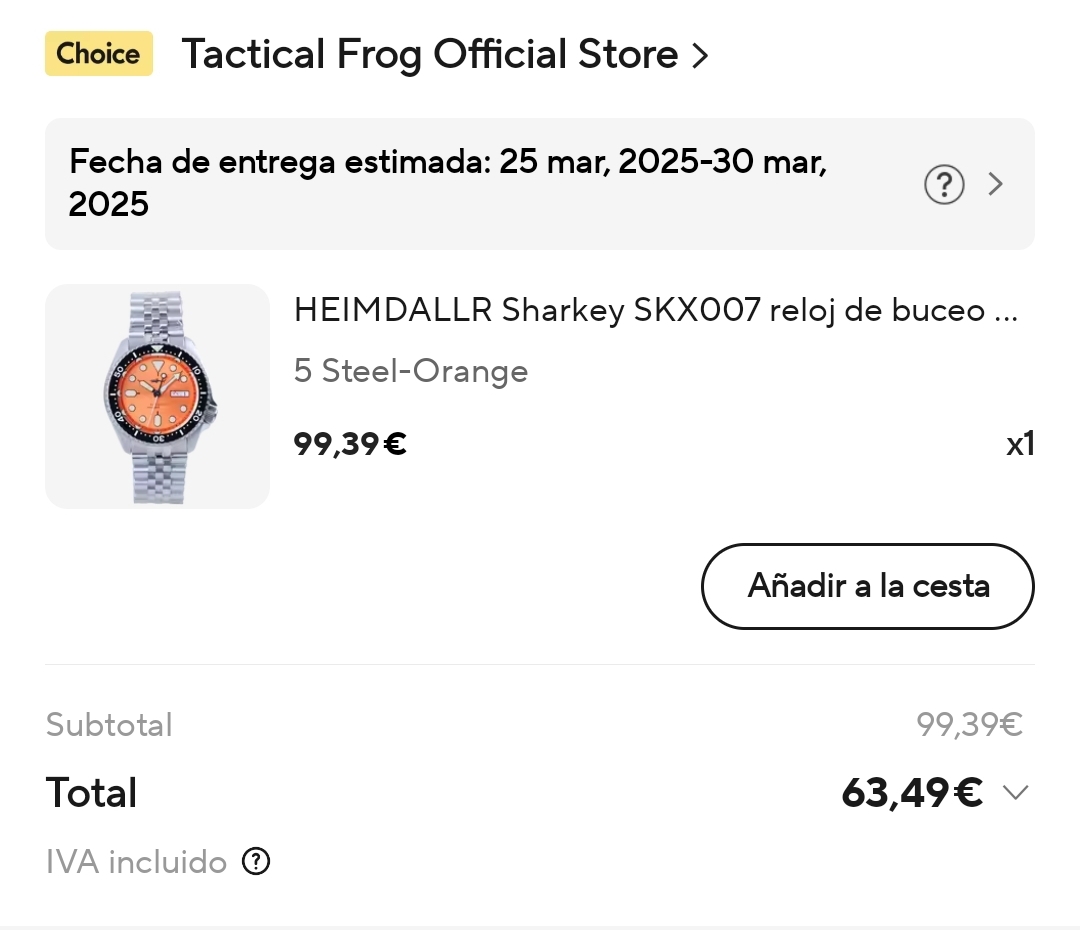
Task: Expand total price breakdown chevron
Action: pos(1015,793)
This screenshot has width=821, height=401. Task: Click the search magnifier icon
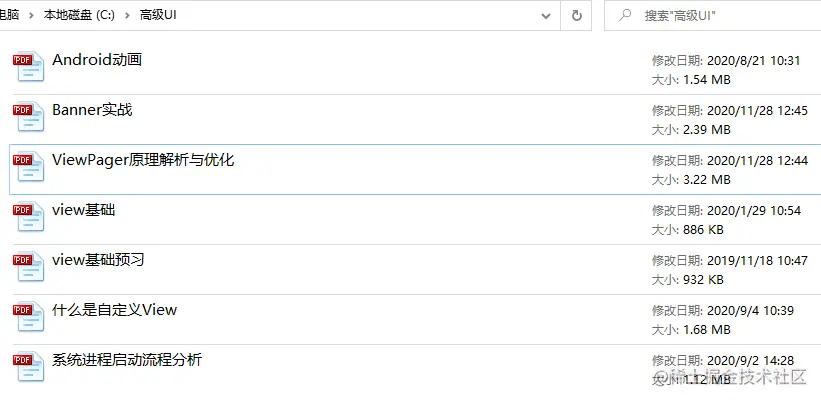click(625, 16)
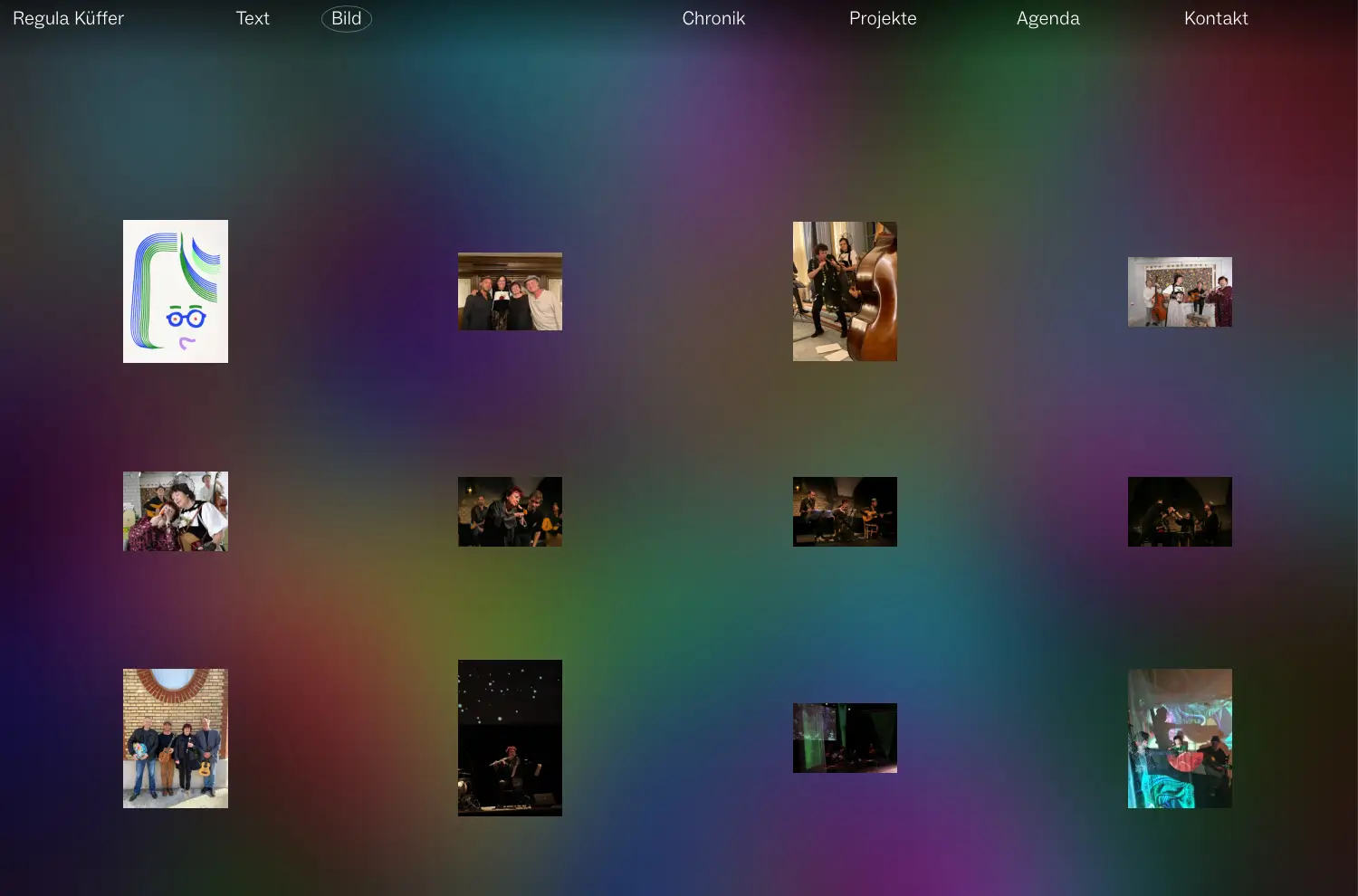View the group photo at the brick wall

pyautogui.click(x=176, y=739)
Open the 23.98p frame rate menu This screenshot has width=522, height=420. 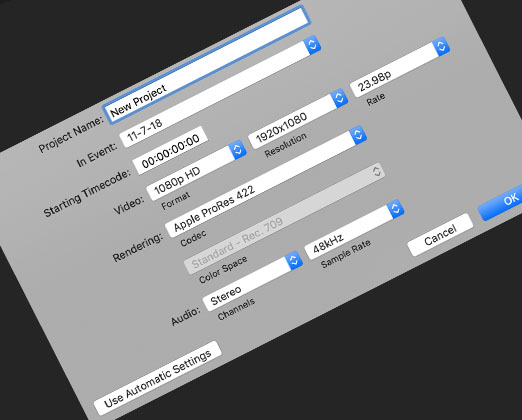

----

▸ Directions
Please write out, exactly, every line from the line with "This screenshot has width=821, height=401." through the final line of the data above, leaving out pictures.

▸ Problem solution
This screenshot has width=821, height=401. Task: Click the search magnifier icon
click(625, 16)
View the group photo at the brick wall

pyautogui.click(x=176, y=739)
Open the 23.98p frame rate menu This screenshot has width=522, height=420. 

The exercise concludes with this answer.